The exercise:
Return every line of the records below that contains the string "icon", copied unchanged.

Stored rows:
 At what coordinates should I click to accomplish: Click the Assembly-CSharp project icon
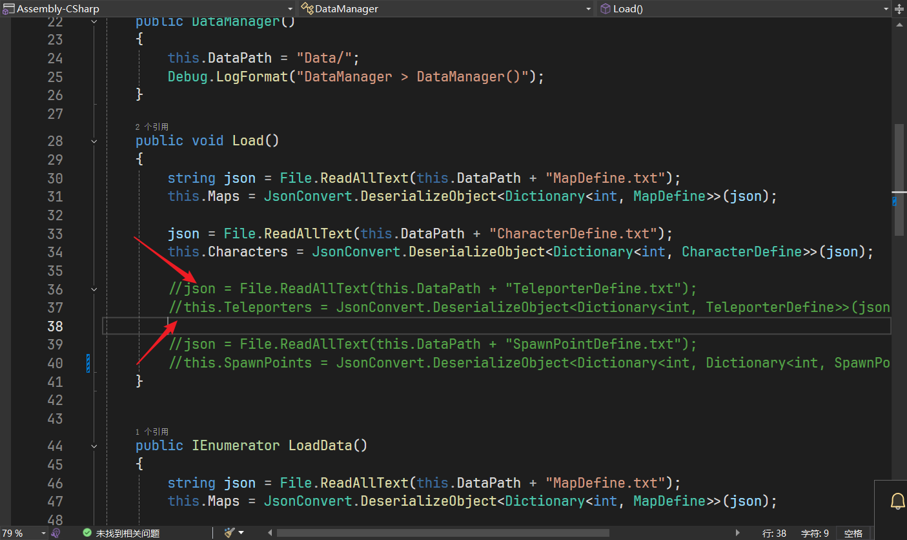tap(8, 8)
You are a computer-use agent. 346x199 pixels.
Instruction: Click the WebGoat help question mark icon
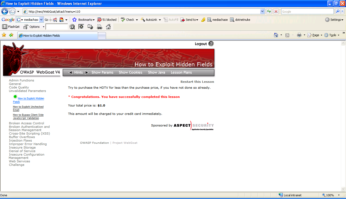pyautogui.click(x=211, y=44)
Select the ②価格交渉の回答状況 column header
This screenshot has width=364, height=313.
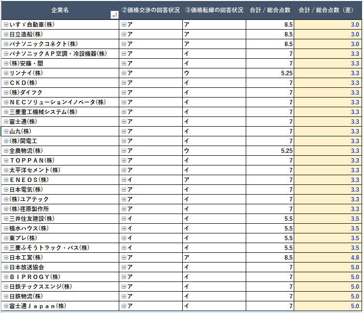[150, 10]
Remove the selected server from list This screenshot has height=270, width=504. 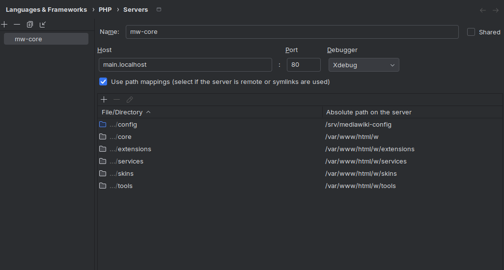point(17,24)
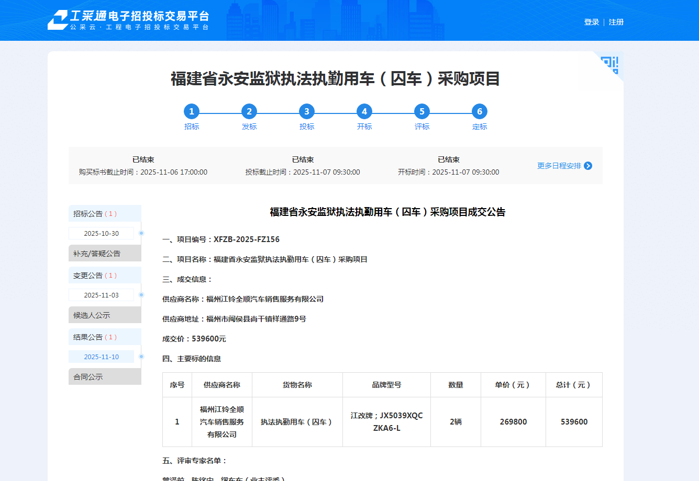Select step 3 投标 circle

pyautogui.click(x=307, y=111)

...

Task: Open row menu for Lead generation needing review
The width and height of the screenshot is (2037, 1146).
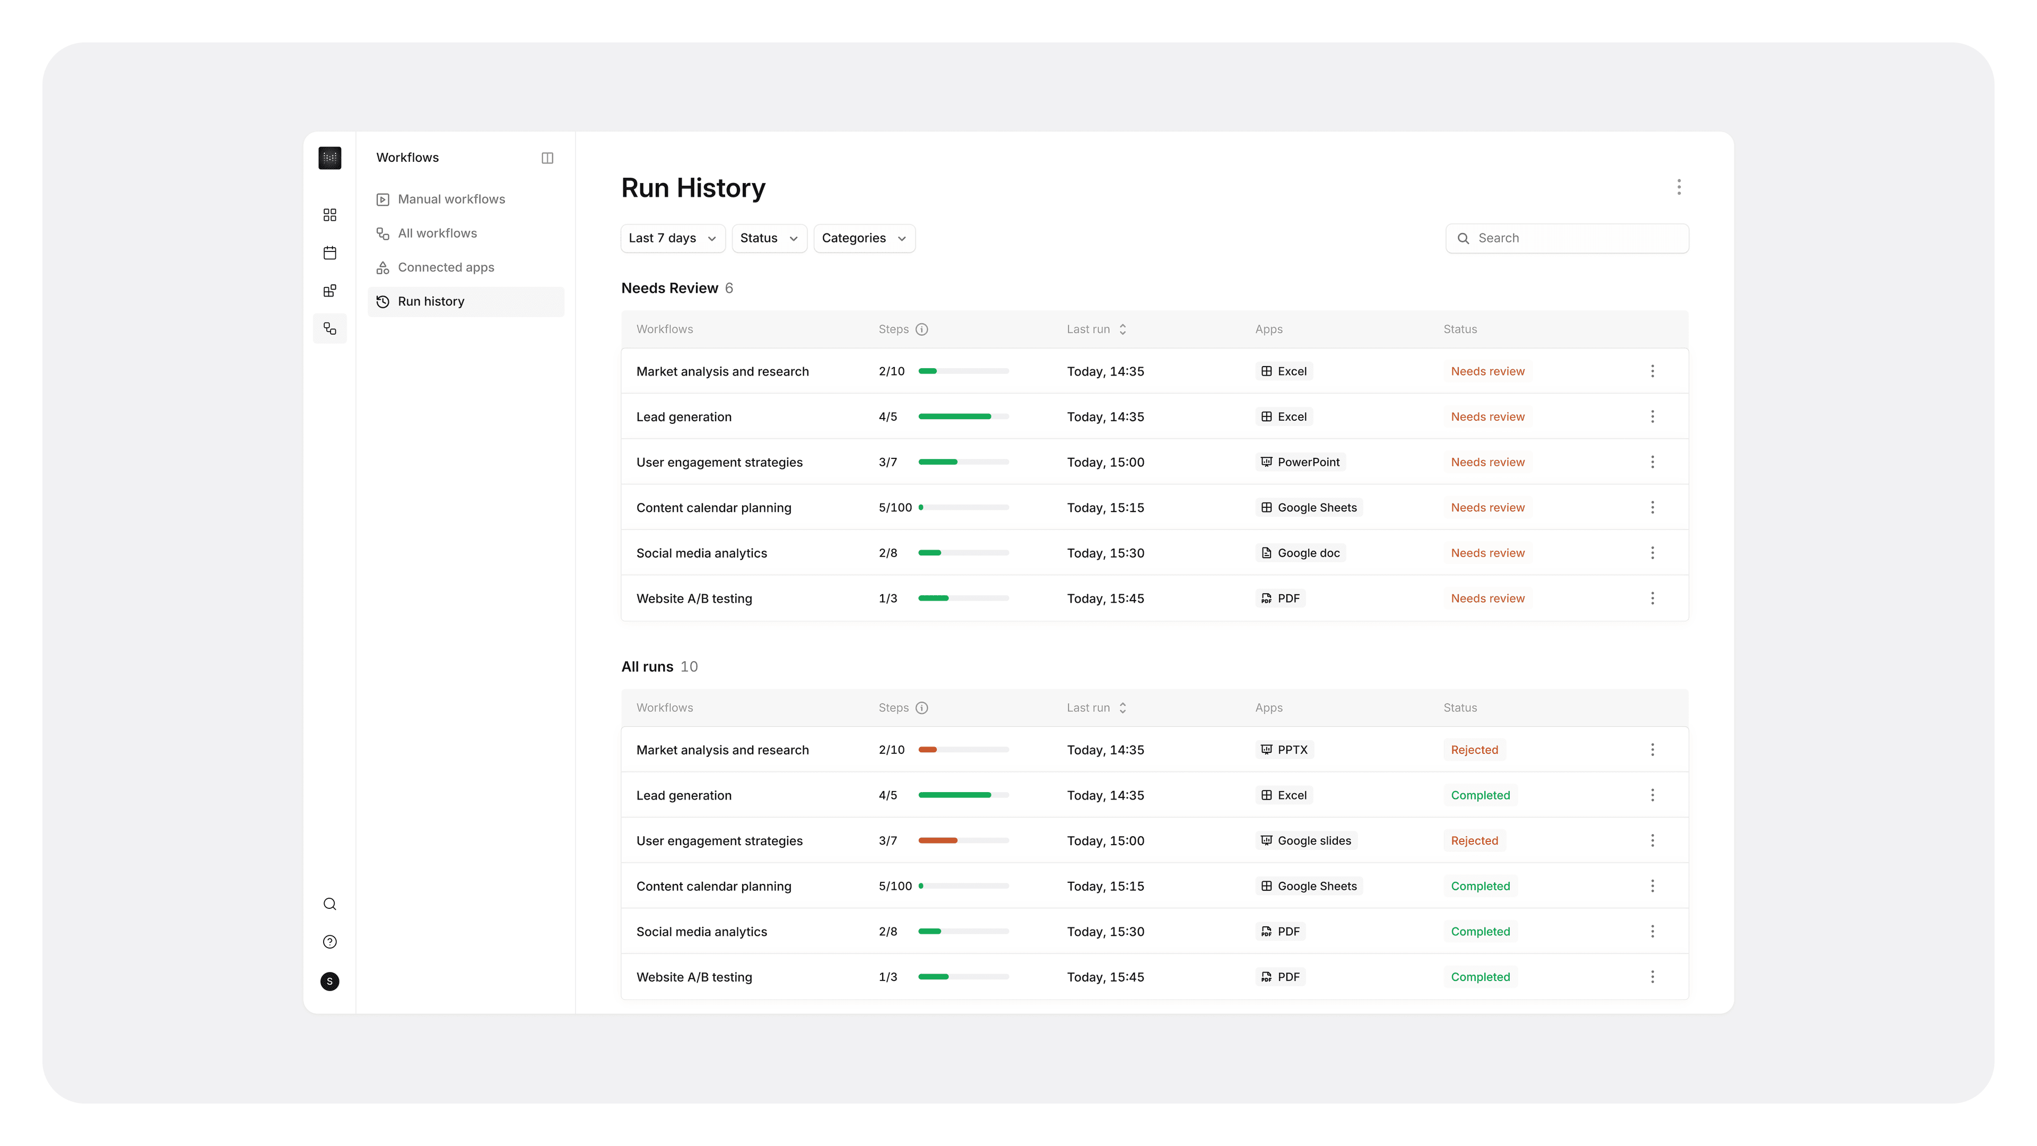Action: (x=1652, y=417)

Full answer:
 At what coordinates should I click to accomplish: Click the Assembly-CSharp project icon
Instruction: Click the WebGoat help question mark icon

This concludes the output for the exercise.